Online newspaper in Michigan, US

AnnArbor.com was an online newspaper that covered local news of Ann Arbor, Michigan, and the surrounding Washtenaw County. In 2013 AnnArbor.com was transitioned to MLive.com along with Advance Publications other Michigan newspapers and renamed The Ann Arbor News.

== Overview ==

AnnArbor.com reported news both online and in print. The print version was also known as AnnArbor.com and was published on Thursdays and Sundays. It had a full-time staff of 60, 35 of which were reporters; 80 more bloggers. The website had online ads known as "deals", on which users could vote to include on the Sunday print edition.
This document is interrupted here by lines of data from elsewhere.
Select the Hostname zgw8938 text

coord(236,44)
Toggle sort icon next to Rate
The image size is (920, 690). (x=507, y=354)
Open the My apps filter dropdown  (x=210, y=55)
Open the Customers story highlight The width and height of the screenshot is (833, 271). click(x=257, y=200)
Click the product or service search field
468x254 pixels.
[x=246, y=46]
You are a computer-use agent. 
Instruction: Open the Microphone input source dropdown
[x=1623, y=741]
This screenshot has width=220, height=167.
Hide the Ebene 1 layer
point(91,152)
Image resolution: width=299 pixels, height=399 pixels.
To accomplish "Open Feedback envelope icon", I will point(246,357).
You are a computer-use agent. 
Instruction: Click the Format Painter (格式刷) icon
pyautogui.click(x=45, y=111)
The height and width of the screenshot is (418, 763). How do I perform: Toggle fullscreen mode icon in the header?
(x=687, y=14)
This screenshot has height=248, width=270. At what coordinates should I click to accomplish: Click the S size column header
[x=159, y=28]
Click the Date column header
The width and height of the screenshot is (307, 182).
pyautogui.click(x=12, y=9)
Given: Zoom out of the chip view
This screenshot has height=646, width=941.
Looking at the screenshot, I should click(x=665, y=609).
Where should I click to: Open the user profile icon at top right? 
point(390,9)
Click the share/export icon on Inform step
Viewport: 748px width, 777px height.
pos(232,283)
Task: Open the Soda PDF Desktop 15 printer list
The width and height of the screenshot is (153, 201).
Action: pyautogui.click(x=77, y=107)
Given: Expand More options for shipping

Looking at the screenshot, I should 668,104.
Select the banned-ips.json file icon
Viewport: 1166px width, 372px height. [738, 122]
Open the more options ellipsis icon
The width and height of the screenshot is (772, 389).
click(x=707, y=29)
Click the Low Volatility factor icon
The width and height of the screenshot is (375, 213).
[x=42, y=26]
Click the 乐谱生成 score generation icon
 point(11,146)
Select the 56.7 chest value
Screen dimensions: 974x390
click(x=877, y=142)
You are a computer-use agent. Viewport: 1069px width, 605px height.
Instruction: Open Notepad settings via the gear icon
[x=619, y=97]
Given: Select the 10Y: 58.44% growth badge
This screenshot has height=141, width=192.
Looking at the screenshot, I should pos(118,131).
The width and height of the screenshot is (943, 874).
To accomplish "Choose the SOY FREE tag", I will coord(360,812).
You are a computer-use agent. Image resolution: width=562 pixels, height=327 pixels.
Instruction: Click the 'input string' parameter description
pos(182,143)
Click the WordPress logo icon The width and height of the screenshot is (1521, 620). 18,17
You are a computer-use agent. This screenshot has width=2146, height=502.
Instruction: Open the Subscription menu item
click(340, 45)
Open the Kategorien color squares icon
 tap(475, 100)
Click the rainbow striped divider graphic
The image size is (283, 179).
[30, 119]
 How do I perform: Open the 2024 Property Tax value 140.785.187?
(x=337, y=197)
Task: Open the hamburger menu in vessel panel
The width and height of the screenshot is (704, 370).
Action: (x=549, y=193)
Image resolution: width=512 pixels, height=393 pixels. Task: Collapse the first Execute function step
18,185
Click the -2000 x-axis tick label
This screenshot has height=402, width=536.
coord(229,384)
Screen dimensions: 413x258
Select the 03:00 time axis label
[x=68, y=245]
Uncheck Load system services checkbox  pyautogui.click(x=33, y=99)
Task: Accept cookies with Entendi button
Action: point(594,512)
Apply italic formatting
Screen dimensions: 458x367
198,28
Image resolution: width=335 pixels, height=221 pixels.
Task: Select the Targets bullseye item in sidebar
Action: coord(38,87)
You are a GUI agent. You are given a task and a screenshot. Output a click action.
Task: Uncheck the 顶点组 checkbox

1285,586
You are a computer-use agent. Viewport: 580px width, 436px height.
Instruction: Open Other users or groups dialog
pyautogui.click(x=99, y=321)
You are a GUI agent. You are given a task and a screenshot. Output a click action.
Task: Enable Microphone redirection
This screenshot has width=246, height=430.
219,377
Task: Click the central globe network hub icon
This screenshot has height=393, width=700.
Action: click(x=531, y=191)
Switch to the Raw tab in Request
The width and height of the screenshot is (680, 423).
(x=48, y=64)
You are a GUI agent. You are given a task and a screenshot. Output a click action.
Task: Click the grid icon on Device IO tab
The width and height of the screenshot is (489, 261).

As a website, AnnArbor.com was not only a news source but also a place for social interaction, presenting information in a chronological blog-style format. Users could register to start "conversations" and upload photos and videos.

== History ==

AnnArbor.com was launched on July 24, 2009, to replace The Ann Arbor News, when Advance Publications, the parent company of the News as well as more than 20 other daily newspapers, attempted to produce a greater profit from the newspaper. By downsizing the print edition from seven days a week to two, the newspaper could reduce costs, becoming more sustainable in the long run. The website is part of Advance's experiment to convert its paper publications to online versions; Ann Arbor was chosen because a study found that 92% of its population was able to access online news. In response to the change, one local lamented, "The [175-year-old] News was like an old friend." A Time article has compared the News to similar defunct newspapers like the Seattle Post-Intelligencer and the Rocky Mountain News. In 2013, AnnArbor.com was transitioned to MLive.com and renamed The Ann Arbor News.